Q137★ボルタ電池の応用であるレモン電池の実験をしています。身近にあるいろいろな水溶液100mlに、アルミ板と銅板をいれて流れる電流を調べました。わからないことが3つあります。
1)流れる電流の大きさは何によって決まるのでしょうか。友だちが酸性雨の研究をしていて、酸性かアルカリ性かをはかる体温計のようなものを使っていましたが、そういうものでわかるのでしょうか。何かがたくさんとけていれば、濃ければ濃いほどたくさんながれるのでしょうか。キュウリやキーウィー、タマネギや砂糖水塩水(濃さを変えました)清涼飲料水やお茶などで実験しましたが、いろいろな結果が出てよくわかりませんでした。
2)電流と電圧ではかる機械がちがうことです。電流計でmAをしらべたのですが、大人の人の実験などでは、ボルトというのを調べているようです。電流をはかるのはまちがっているのでしょうか。もう一回電圧計でやりなおさなければならないのでしょうか。
3)銅とアルミを入れた直後は電流計の針が大きくふれるのですが、そのあとだんだん下がって安定します。どうして最初だけうんと針がふれるのでしょうか。2枚の板を実験途中で振ると電流が多く流れますが、それよりずっとたくさんながれます。なぜでしょうか。



  
それはね…

レモン電池はフルーツ電池の一種で、レモンなどのフルーツが電気の池(電池)となっていて、それを2種類の金属を使って取り出すものです。

1)の質問について
レモンは「池」のようなものなので、そこから電気をどうやって取り出すかによって決まります。アルミ板と銅板とを使って実験したということですが、このように2種類のイオンになりやすさにちがいがある金属と、イオンがとおる「池」(これを電
解質といいます)があれば電池ができます。電池がおこす「電気」とは、電子の流れで、片方のイオンになりやすい金属では、金属が電子をなくしてイオンになり、もう片方では「池」の中にあるイオンが電子を受け取ります。
 電流の大きさは、いくつかのことで決まってきます。ひとつは、「池」がどれだけイオンを通しやすいかです。もうひとつは、金属が電子をはなしたり受け取ったりするはやさがどれだけはやいかです。ためされた実験はひとつめの、どれだけイオンを通しやすいかをためそうとしたのですね。素晴らしいと思います。これは、イオンになりやすいものがどれだけ溶けているか、はやく動けるイオンがどれだけあるかが大事です。
試された酸性やアルカリ性の溶液の中にははやく動けるイオンがありますので、よりイオンがとおりやすくなります。

2)の質問について
 電池の性質は、電流と電圧という2つのことで決まります。例えば、電池を水のタンクにたとえてみます。水の入ったタンクからパイプをとおって水が流れ落ち、水車を回しているとします。水車を回す力は、流れる水の速さと量で決まるでしょう?
電池の場合は、この水の速さが「電圧」に、水の量が「電流」にたとえることができるのです。電流をはかるというのは流れた水の量をはかっているということで非常に大事な値をはかっていることになります。

3)の質問について
これはいいところに気がついています。すばらしい観察力です。入れた直後の銅板やアルミ板は表面がきれいで、電気が流れやすいのですが、電池になった直後から化学反応で表面の状態が変わるのです。そのため、最初は流れやすかった電流が流れにくくなったのです。また、電流の流れやすさは間の抵抗によっても変わるので、この場合は銅板とアルミ板の距離が変わると流れやすさも変わるのですが、最初の状態はそれ以上に流れやすい状態だったのです。

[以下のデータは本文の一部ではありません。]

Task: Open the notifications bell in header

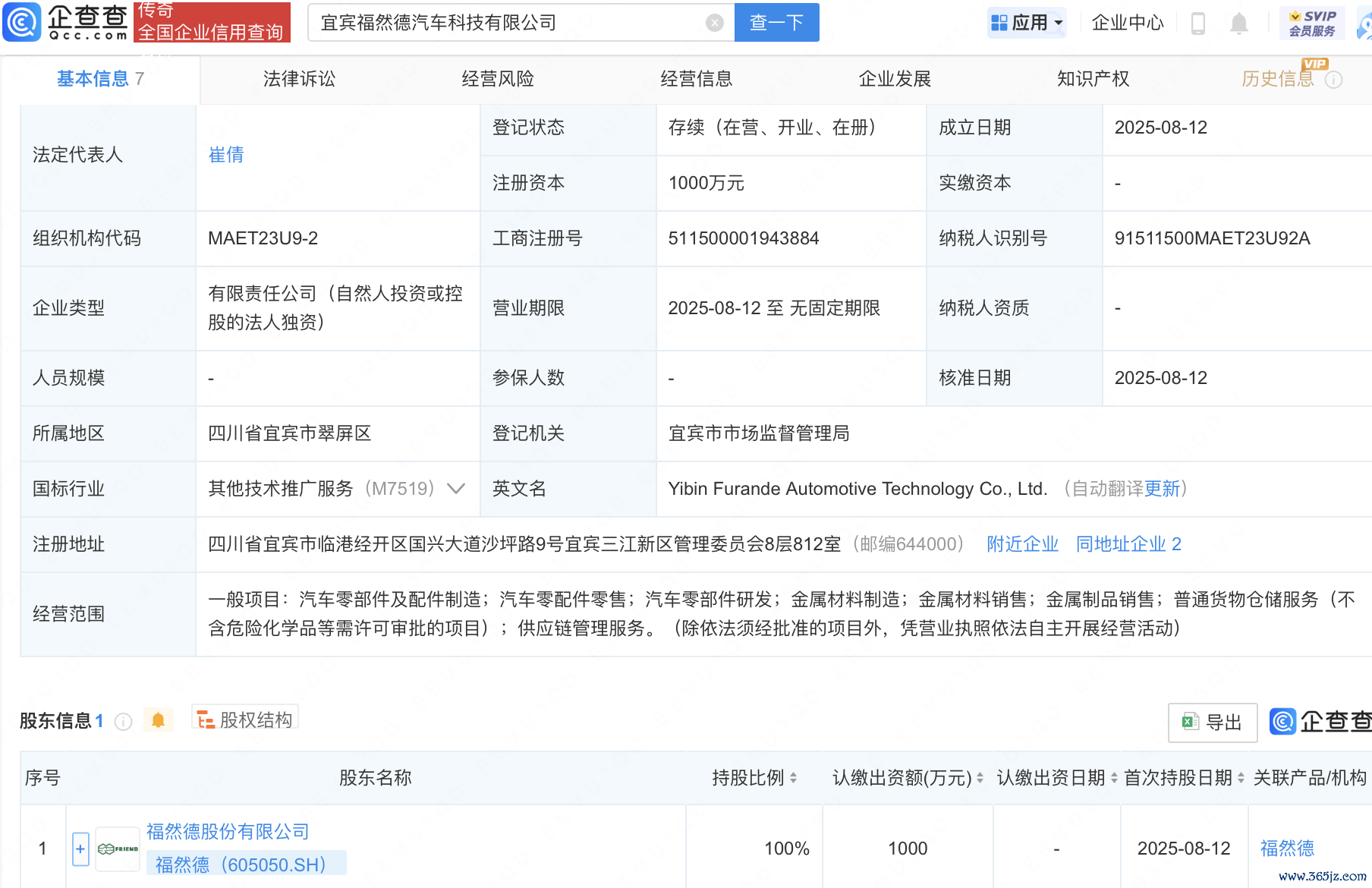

実験はいろいろな条件をいっぺんに変えると何が何かわからなくなります。この実験の場合、例えば、レモンに金属板をさす場所は固定しておいて、一方に銅板をさして、もう一方にはアルミのほかに、手に入るなら鉄、亜鉛、ニッケル、銀、金などいろいろな金属をさしてみて電圧の変化を見てみてはどうでしょうか。あるいは、銅板とアルミ板は変えずにレモンをバナナ、オレンジ、豆腐、大根などいろいろなものに変えるという方法もあります。いろいろと試してみてください。